* **Problem to work on**:
Pull every line of the entries that has the word "slider".

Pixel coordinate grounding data
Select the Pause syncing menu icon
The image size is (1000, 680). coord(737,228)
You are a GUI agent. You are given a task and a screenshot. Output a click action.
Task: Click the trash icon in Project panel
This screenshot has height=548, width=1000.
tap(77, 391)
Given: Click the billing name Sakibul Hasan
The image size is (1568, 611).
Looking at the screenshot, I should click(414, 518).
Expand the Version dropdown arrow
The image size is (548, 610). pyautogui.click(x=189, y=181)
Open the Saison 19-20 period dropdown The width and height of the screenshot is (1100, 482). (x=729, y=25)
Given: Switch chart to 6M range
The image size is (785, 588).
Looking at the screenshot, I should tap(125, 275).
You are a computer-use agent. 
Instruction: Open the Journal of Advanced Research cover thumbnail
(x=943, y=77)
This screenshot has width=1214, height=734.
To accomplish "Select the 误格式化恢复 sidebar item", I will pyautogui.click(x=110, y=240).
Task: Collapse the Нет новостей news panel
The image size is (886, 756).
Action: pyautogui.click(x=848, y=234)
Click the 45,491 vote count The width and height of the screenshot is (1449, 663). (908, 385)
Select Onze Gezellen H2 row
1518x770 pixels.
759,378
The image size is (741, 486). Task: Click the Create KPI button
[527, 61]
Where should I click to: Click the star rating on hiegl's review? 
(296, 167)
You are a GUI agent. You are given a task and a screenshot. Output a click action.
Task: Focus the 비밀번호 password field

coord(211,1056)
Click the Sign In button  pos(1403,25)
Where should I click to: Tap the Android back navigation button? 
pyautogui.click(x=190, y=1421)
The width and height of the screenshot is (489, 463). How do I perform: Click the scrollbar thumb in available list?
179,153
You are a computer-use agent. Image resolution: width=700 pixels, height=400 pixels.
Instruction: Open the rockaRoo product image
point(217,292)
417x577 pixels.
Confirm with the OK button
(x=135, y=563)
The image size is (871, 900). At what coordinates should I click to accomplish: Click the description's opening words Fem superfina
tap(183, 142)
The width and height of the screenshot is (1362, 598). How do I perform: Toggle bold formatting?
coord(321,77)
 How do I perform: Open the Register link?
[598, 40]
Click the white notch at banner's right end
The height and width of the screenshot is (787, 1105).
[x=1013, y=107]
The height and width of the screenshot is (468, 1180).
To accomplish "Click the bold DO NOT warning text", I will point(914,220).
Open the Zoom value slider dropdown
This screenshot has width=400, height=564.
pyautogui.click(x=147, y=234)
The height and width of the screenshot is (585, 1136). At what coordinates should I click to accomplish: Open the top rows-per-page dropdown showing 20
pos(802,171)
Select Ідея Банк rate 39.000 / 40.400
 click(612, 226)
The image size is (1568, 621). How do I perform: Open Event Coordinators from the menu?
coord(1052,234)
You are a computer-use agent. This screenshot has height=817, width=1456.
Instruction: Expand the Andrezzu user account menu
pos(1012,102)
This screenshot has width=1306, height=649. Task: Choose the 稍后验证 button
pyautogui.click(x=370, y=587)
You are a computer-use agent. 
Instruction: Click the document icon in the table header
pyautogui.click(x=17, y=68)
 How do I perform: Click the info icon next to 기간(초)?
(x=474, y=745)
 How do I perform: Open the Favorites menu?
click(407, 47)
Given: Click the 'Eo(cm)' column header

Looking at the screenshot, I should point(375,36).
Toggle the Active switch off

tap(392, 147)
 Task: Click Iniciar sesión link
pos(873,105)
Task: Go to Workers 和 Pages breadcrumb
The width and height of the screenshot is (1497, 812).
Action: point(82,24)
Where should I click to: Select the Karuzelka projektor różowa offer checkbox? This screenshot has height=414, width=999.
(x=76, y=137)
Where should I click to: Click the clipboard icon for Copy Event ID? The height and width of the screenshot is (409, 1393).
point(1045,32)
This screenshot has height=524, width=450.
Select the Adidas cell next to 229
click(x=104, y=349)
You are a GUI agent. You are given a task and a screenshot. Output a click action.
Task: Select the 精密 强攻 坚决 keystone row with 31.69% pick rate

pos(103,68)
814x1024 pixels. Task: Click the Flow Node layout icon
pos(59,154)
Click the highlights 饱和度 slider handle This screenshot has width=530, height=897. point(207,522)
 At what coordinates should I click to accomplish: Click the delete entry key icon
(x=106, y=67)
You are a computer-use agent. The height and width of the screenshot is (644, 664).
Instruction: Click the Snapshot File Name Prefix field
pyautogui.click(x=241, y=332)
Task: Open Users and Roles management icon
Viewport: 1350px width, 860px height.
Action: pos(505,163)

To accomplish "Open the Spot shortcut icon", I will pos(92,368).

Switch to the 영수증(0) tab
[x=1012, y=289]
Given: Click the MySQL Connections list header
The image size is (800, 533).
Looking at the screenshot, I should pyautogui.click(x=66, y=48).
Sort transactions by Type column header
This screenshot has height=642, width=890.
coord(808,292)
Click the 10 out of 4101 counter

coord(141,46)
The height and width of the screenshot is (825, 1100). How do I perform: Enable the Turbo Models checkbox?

* **Exercise answer**:
Open the Zoom value slider dropdown
Click the highlights 饱和度 slider handle This screenshot has width=530, height=897. point(207,522)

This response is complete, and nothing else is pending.